I think Louise and her dc needs to learn hiw to share. Sharing is not demanding a toy (or something else) and expecting to be given it. It involves waiting your turn.

Louise is raising a spoilt kid.

Useitupwearitout · 27/10/2025 03:11

I think if your initial post had said that this was a physical escalation of the attitude that your friend has towards your child for some time rather than framing it as a one off the responses would have been very different. This adult is getting your child to give up toys or their snack to placate their own child because they can’t parent their own child appropriately. How long before her child starts physically taking things from your child, because they want them and have learned from their mum that this is an acceptable thing to do? I would be stopping any 2 family outings and watching the mum like a hawk in any group settings now she has laid a hand on your child.

SassyCow · 27/10/2025 03:15

Wow your friend shouldn't be doing that to your child. It's good she was sorry but I'd have cut it off there. It sounds like she has a difficulty telling her child no, to be patient and wants them to stop crying immediately.

TeddySchnauzer · 27/10/2025 03:32

She sounds unhinged and one thing is for certain, she massively dislikes your daughter

Newnamehiwhodis · 27/10/2025 03:35

I’d let it go this once, but my God if she ever fucking touches your kid again, that’s enough.
This would make me absolutely furious. How dare she. I hope your child isn’t having playdates alone with this woman and her child. Who knows how she’d treat your daughter if you aren’t around.
it’s not ok at all, what she did.

SamkaSabrinka · 27/10/2025 03:36

I wouldn’t leave my child alone with her. Ever.

ThejoyofNC · 27/10/2025 03:43

Don't meet up again with the kids. This will definitely rub off on your child eventually.

Whether you continue to meet up with her on her own is up to you.

Amba1998 · 27/10/2025 03:51

frostedpixie · 27/10/2025 01:51

She put her hands on your child in anger. That would be the end of the friendship for me. I don't care how much she apologised.

This. Shocked at others saying what’s the issue if she apologised. Not a fucking chance

Amauve · 27/10/2025 04:25

She did apologise quite comprehensively rather than trying to brazen it out and that's something, but I don't think I'd be able to relax hanging out with her and the kid again.
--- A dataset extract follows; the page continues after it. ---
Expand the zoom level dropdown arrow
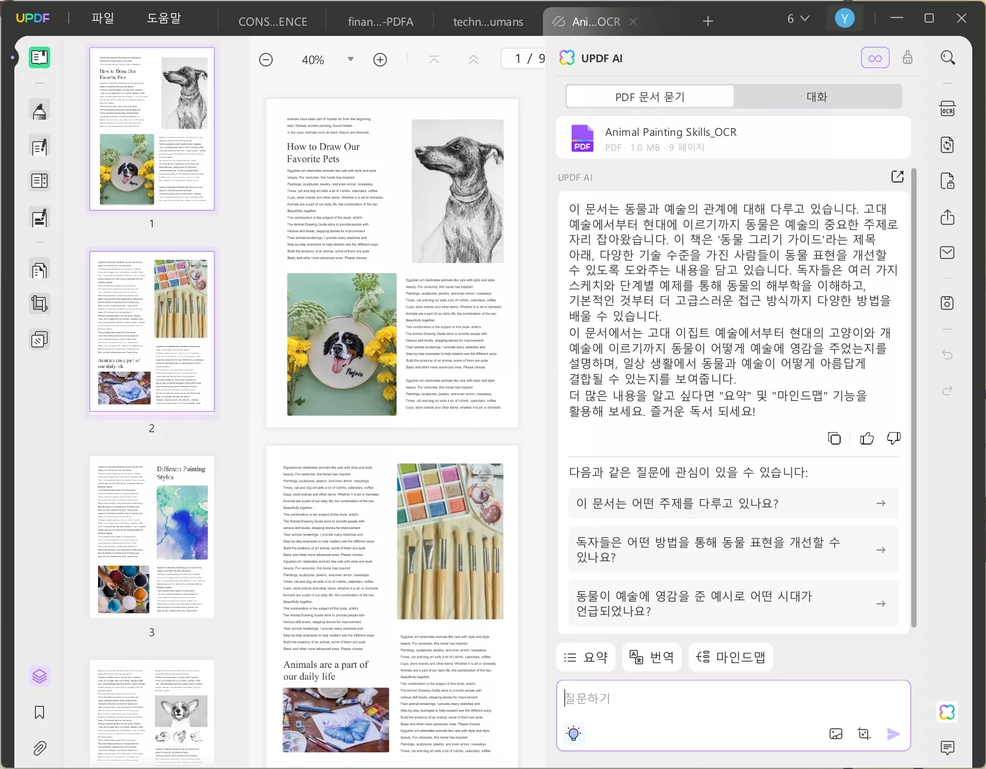This screenshot has width=986, height=769. click(350, 59)
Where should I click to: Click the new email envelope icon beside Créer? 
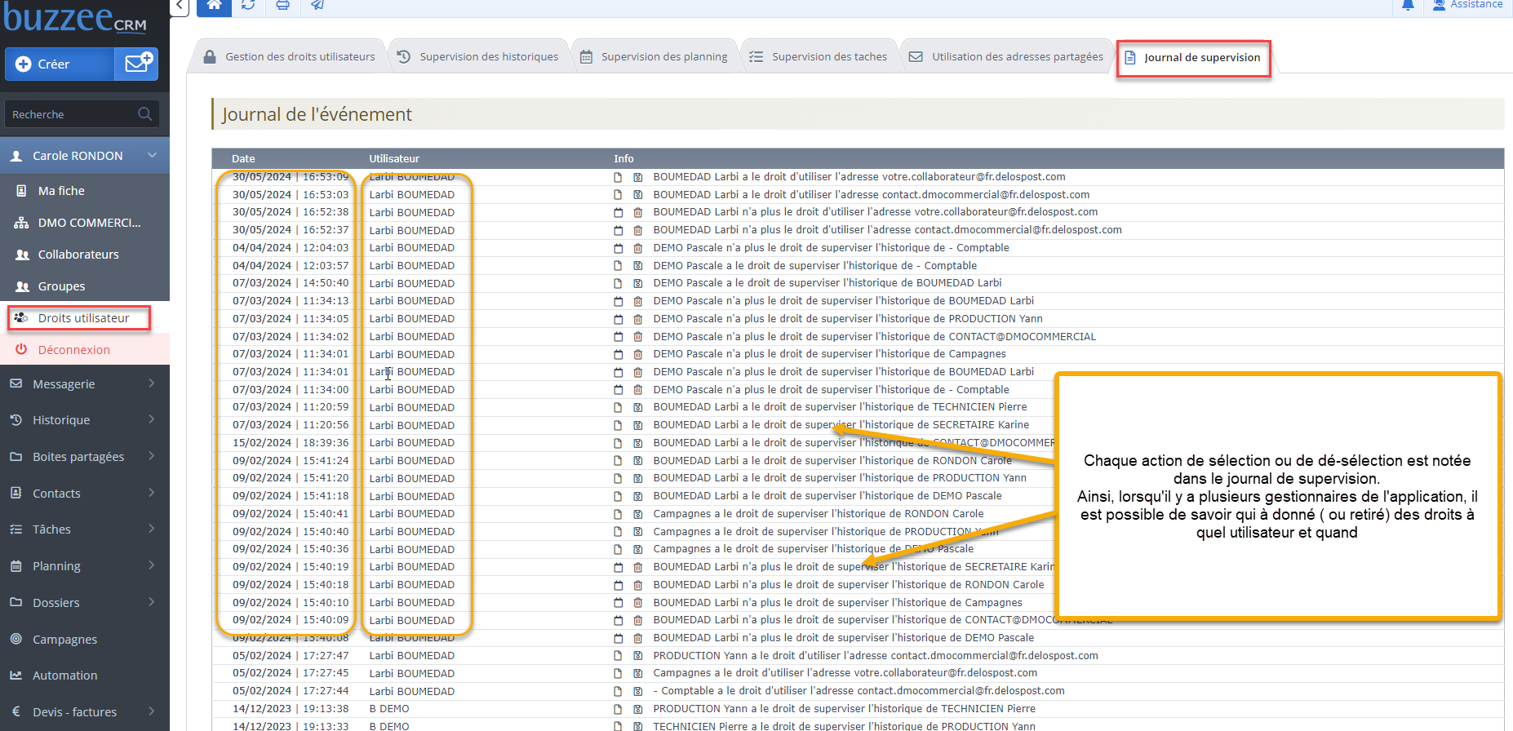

Put it this way OP, would you ever have done that to her child? Bet you wouldn't. If Louise is able to lose control to that extent with your kid once, she'll do it again probably.

Damsonjam1 · 27/10/2025 04:44

I would find it very hard to remain friends with this woman, and would only see her away from the children if I were to. She is basically saying what her child wants is more important than what your child wants or may need. As long as there are other toys to play with and is not something like a swing, sharing is learning to wait until another child has finished playing with a toy, and not (the child) snatching it from them, or in this case their parent doing it for them, which is very shocking. Your friend is behaving like a one or two year old and setting a terrible example to her child that she can have what she wants by force.